Watch fem care ads & tell us what you think!
It’s no secret that teenagers and now tweens are on the radar of major marketing campaigns. And it’s no surprise either; the sooner a company can get a customer to utter those magical words – ‘that’s my brand’ – the greater the chances that companies have landed a customer for life. Last April, NPR’s All Things Considered, ran a feature titled “Brands Target Tween Girls In Bid To Keep Them As Longtime Customers,” highlighting that this targeting trend is especially powerful for manufacturers that sell underwear, feminine care products and makeup — these are the kinds of products that companies can sell to women for decades. And with campaigns like Always #LikeAGirl, it’s undeniable that using girl-power messages to reaching these younger audiences is the approach de jour.
While it’s easy to get behind the empowering message of such campaigns, do they really have our best interest at heart?

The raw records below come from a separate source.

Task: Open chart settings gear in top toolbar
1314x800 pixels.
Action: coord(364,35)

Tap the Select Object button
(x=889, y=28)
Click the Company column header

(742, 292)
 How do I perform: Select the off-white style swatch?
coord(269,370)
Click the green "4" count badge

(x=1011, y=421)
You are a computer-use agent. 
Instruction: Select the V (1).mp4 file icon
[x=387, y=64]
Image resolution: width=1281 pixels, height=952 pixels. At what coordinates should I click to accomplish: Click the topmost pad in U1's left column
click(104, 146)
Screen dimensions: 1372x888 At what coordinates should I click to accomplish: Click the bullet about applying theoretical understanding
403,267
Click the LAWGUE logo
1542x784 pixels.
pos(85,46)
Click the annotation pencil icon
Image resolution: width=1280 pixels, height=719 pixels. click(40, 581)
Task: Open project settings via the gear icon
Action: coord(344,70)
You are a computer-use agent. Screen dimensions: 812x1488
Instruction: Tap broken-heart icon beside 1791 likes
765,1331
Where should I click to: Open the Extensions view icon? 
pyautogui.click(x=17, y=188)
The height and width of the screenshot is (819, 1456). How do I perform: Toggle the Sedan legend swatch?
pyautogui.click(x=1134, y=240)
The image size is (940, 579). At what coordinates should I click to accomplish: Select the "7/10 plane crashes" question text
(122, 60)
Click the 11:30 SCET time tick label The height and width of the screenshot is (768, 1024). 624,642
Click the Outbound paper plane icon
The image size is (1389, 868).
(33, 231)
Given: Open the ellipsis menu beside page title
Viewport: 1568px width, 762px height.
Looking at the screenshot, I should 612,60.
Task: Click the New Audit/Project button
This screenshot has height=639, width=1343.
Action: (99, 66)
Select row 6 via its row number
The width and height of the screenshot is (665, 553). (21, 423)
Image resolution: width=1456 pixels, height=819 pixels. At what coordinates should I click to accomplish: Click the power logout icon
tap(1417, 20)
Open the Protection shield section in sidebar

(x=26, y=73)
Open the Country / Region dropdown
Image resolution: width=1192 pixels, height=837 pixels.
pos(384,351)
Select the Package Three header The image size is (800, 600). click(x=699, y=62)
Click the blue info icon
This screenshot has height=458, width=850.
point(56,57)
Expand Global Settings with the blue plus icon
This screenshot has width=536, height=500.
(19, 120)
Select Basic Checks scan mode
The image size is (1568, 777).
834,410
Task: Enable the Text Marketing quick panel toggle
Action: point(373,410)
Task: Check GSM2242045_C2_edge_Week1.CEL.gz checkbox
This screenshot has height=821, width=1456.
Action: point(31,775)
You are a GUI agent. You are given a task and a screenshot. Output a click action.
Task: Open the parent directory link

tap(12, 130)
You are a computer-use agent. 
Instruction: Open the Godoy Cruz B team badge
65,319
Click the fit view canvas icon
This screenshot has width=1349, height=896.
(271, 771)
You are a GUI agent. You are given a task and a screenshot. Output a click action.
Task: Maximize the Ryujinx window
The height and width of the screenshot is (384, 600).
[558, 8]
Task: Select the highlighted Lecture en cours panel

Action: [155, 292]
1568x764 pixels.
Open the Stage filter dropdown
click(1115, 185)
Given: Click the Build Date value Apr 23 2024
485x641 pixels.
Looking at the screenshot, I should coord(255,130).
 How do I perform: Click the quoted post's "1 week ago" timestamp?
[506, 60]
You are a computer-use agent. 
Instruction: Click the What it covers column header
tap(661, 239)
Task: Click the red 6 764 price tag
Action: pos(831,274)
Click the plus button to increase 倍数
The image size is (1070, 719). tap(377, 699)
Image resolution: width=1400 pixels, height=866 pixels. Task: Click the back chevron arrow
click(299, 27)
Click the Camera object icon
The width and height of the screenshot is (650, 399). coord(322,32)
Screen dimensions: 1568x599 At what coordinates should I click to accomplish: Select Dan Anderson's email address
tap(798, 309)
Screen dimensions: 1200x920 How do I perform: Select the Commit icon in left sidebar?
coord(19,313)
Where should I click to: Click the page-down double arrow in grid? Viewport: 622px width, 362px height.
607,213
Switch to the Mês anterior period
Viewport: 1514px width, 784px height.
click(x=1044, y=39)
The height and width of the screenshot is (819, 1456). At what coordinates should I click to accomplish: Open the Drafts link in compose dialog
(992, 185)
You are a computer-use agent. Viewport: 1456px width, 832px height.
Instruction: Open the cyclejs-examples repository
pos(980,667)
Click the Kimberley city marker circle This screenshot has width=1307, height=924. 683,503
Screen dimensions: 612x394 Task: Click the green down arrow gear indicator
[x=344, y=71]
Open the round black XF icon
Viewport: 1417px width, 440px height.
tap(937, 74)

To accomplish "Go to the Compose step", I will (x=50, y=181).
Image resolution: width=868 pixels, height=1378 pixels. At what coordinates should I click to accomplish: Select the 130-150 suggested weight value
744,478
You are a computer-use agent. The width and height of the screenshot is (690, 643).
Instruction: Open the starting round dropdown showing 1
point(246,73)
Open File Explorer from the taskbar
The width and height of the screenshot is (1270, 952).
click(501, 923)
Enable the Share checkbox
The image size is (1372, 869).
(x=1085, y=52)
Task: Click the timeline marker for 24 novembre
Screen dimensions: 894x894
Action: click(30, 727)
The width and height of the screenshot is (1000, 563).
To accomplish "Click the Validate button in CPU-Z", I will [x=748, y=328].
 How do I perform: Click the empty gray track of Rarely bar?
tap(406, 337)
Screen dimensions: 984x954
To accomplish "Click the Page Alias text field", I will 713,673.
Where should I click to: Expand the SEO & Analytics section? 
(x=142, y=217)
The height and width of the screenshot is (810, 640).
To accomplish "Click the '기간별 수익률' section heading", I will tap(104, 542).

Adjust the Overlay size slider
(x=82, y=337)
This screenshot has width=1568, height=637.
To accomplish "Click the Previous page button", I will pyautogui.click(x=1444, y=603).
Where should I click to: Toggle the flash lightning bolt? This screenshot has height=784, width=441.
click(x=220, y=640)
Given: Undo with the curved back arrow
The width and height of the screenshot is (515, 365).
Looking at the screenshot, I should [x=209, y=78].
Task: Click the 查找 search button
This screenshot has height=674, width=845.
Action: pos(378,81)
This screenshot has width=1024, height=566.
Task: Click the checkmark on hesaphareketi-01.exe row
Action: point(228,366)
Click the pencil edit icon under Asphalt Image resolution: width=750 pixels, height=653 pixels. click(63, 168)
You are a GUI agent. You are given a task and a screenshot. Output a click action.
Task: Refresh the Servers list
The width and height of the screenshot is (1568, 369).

Or more importantly, is this aggressive marketing putting young women’s health at risk?
Marketing & Feminine Care Products
This July, Women’s Voices for the Earth’s, Sarada Tangirala, led a workshop at the 2015 Planned Parenthood Generation Action National Conference in Washington, D.C. Young women from around the country came together to learn about the potential dangers of toxic chemicals found in feminine care products. And specifically, they critically looked at how feminine care products are marketed to youth so they can fight back against predatory corporate advertising, and demand safe, nontoxic feminine care. WHEW – no easy task!
Unfortunately, the extent of possible dangers related to feminine care products is grievously under-researched and the overall industry, woefully unregulated. The average woman, for example, uses nearly 17,000 tampons in her lifetime. Yet little is known about the health impacts of chemicals used in a product that most women put inside this sensitive part of their bodies for days at a time on a monthly basis.
Contrary to the rhetoric of countless marketing campaigns, there’s nothing empowering, sexy or fresh about toxic chemicals hiding in your tampons, menstrual pads, douches or other feminine hygiene products. Removing chemicals linked to early puberty, fibroids, infertility and cancer from these products is a critical step to achieving reproductive justice.
As the ad world uses feminism and “girl-power” to attract younger audiences, it’s essential that we keep this conversation going. So let’s do just that. Take a few minutes to watch these ads ( the good, the bad and the ugly). Share your comments below. Email us your thoughts. Post this blog on Twitter or Facebook. Or better yet, share with a girl you care about. As you watch, think about these questions:
- Who is the intended audience of this commercial?
- What message(s) do you think the advertiser wants to communicate?
- Did you feel empowered or inspired watching the ad? If yes, what about the video do you think made you feel this way?
- Knowing that toxic chemicals could be lurking in these products, what would you say to the advertiser about their commercial?
Summer’s Eve: Hail to the V
Always: Like a Girl
Summer’s Eve “Talking Hand” campaign (hold onto your hats for this one…!)
The young women at the workshop were eager to see beyond clever marketing and brainstorm solutions and messages that focus on our health. Women’s Voices for the Earth is committed to amplifying the voices of all young women (and those of us that are young-at-heart!) as we take control of our health and love those products that love us back.